In programming, the control gate voltage VpG is supplied from the voltage generating means 1 to the control gate electrode of the multilevel cell block 2, respectively. The drain electrode of the multilevel cell block 2 has an inverted program signal ( ) And the switching means 3 is turned off so that the drain voltage Vpp is supplied during programming. Therefore, all multilevel cells of the multilevel cell block 2 are programmed separately from the power supply terminal Vcc through the resistor R. On the other hand, in the read operation, the inverted program signal ( ) Becomes high. At this time, assuming that any multilevel cell selected by the voltage supplied from the voltage generating means 1 is a multilevel cell MCi, as described above, the multilevel cell MCi-1 is a multilevel cell ( The threshold voltage Vt is higher than that of MCi, and the multilevel cell MCi + 1 has a lower threshold voltage than the multilevel cell MCi. The output signal S1 of the voltage generating means 1 is biased to the control gate electrode of the multilevel cell block 2 so that the threshold voltage of the multilevel cell MCi-1 is determined by the voltage generating means 1. It becomes higher than the output signal S1. Therefore, the enable signal for selecting the redundancy cell block ) Becomes high. The multi-level cell MCi + 1 is turned on because the threshold voltage is lower than that of the output signal S1 of the voltage generating means 1. However, an enable signal for selecting a redundancy cell block of the multilevel cell MCi ( ) Is in the low state, the switching means Ni of the multilevel cell MCi + 1 is turned off to be cut off from the power supply terminal Vcc. Therefore, enable signal ( ) Becomes high. That is, the enable signal ( ) Is enabled in the low state, and all other enable signals are disabled in the high state, allowing the selection of any redundant cell block.
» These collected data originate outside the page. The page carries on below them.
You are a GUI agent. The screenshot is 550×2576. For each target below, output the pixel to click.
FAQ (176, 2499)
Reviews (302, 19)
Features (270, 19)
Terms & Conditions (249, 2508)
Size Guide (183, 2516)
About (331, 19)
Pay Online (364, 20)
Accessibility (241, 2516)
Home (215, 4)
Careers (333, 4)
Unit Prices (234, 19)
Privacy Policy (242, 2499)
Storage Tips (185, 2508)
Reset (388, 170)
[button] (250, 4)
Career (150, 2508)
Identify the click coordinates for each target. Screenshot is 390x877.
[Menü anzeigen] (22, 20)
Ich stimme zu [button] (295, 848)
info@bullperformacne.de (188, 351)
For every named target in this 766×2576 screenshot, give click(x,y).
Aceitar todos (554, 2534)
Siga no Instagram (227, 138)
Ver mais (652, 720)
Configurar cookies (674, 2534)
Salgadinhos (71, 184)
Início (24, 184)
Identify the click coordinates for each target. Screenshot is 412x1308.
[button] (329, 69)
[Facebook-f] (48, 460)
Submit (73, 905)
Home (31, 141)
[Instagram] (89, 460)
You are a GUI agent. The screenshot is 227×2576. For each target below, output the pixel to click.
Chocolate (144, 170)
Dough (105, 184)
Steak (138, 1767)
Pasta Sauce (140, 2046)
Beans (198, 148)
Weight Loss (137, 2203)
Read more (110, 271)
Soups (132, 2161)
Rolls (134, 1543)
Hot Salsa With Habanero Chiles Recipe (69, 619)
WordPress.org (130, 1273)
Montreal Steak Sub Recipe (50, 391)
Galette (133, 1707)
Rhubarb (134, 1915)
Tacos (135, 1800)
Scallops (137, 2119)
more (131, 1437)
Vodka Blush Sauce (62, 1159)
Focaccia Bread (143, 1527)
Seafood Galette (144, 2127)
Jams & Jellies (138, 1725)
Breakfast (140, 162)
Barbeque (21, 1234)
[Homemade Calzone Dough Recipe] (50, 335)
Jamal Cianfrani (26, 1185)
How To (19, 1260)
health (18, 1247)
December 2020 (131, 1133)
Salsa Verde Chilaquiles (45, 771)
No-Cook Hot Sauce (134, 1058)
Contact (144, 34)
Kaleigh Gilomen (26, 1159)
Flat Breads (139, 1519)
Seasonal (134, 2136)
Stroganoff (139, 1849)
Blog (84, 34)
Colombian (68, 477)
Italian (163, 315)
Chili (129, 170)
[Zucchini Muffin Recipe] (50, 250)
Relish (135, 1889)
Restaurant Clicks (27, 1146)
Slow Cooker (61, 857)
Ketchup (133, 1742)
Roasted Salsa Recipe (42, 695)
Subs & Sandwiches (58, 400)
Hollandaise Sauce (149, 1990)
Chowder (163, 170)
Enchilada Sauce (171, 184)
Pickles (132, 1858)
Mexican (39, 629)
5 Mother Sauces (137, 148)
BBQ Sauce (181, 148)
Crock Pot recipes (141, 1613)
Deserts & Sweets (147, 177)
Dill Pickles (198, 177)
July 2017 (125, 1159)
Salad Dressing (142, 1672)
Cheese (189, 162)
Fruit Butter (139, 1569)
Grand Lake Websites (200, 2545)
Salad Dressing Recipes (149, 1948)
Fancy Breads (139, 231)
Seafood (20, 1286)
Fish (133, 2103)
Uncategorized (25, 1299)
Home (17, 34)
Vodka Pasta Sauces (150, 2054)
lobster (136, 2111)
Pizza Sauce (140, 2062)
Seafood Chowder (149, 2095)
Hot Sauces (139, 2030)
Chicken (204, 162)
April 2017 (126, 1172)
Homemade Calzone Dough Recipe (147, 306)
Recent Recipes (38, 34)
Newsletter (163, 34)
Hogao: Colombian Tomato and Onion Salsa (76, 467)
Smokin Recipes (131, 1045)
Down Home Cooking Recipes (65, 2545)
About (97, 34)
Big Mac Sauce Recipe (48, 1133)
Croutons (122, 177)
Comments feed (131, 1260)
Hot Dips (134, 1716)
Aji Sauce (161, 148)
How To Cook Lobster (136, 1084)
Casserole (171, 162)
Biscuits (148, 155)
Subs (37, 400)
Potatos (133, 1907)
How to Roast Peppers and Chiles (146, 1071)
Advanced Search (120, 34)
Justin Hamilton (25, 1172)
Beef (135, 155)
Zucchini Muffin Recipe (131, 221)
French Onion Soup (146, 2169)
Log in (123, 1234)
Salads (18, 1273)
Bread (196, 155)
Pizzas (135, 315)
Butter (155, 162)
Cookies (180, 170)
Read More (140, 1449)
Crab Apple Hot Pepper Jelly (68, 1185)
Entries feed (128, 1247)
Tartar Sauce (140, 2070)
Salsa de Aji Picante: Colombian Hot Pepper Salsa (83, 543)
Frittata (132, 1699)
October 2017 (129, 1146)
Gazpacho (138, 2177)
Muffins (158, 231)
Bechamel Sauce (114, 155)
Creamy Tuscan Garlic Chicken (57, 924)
As described above, according to the present invention, by using a fuse cell for selecting a redundancy cell block as a multilevel cell, the chip area is reduced, and thus the cost reduction is excellent.

Claims (4)

A flash memory device comprising: a multilevel cell block in which multilevel cells are sequentially connected in order of a high threshold voltage; and a control voltage for driving any one of the multilevel cell blocks according to a plurality of address inputs. Voltage generating means for generating, switching means for switching the multilevel cells of the multilevel cell block, connected to the multilevel cell block, and information of the multilevel cell of the multilevel cell block supplied through the switching means. And enable signal generating means for generating an enable signal for driving the redundant cell block. The method of claim 1, wherein the enable signal generation means comprises: first enable signal generation means for generating an enable signal in accordance with an output signal of the program confirmation signal and the voltage generation means, the program confirmation signal, and the generation of an ear; Second enable signal generating means for generating a second enable signal in accordance with the output signal of the means and the first enable control signal, an output signal of the program confirmation signal and the voltage generating means and a first enable control signal, Third enable signal generating means for generating a third enable signal in accordance with a second enable control signal, an output signal of the program confirmation signal and the voltage generating means, a first enable control signal, and a second enable control And a N-th enable signal generating means for generating an N-th enable signal according to the N-th enable control signal. Device. The flash memory device according to claim 1, wherein each of the multilevel cells of the multilevel cell block is configured to be separated from a voltage source by the switching means for inputting an inverted program signal during a program operation. 2. The flash memory device according to claim 1, wherein the output of the voltage generating means is configured to be collectively connected to a control gate of each multilevel cell of the multilevel cell block.